Under what circumstances is a quasi-isomorphism between two complexes necessarily a homotopy equivalence? For instance, this is true for chain complexes over a field (which are all homotopy equivalent to their homology). It's also true in an $\mathcal{A}_\infty$ setting.
Is it true for chain complexes of free Abelian groups? The case I'm particularly interested in is chain complexes of free $(\mathbb{Z}/2\mathbb{Z})[U]$ modules or free $\mathbb{Z}[U]$ modules, but I'm also interested in general statements.
Best Answer
If your complexes are bounded, this is always true for any ring more generally replacing free modules with projectives.

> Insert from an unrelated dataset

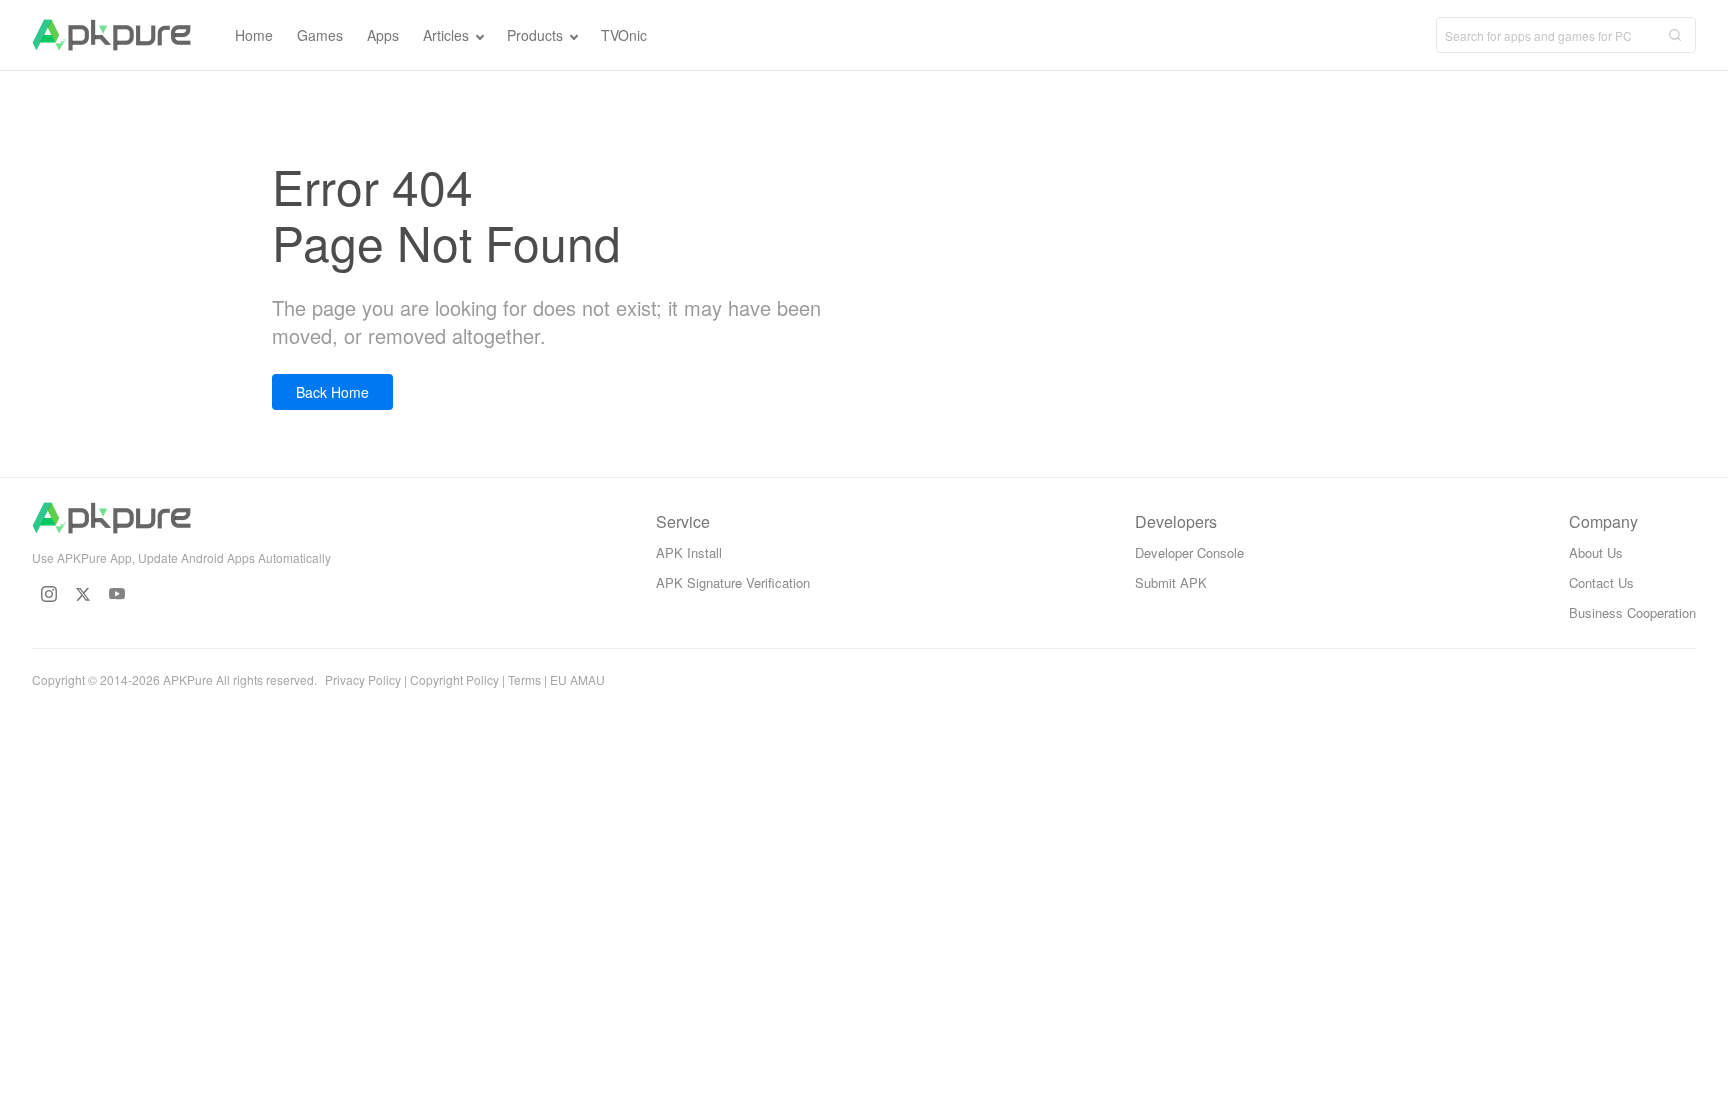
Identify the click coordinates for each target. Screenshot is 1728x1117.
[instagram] (49, 594)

The statement is that $\mathrm{D}^b(A\text{-}mod)$ is equivalent to $\mathrm{Ho}(Proj\text{-}A)$ and you can find it in Weibel Chapter 10.4. If your complexes are unbounded things are more tricky. Then your statement is true in over any ring of finite homological dimension. Basically you have two notions K-projective(which have the property that you want) and complexes of projectives. Bounded complexes of projectives are K-projective, but unbounded ones are not unless you have the finiteness hypothesis(see Matthias' answer). See this post for the injective version of this story Question about unbounded derived categories of quasicoherent sheaves. In the cases you are interested in there is no problem.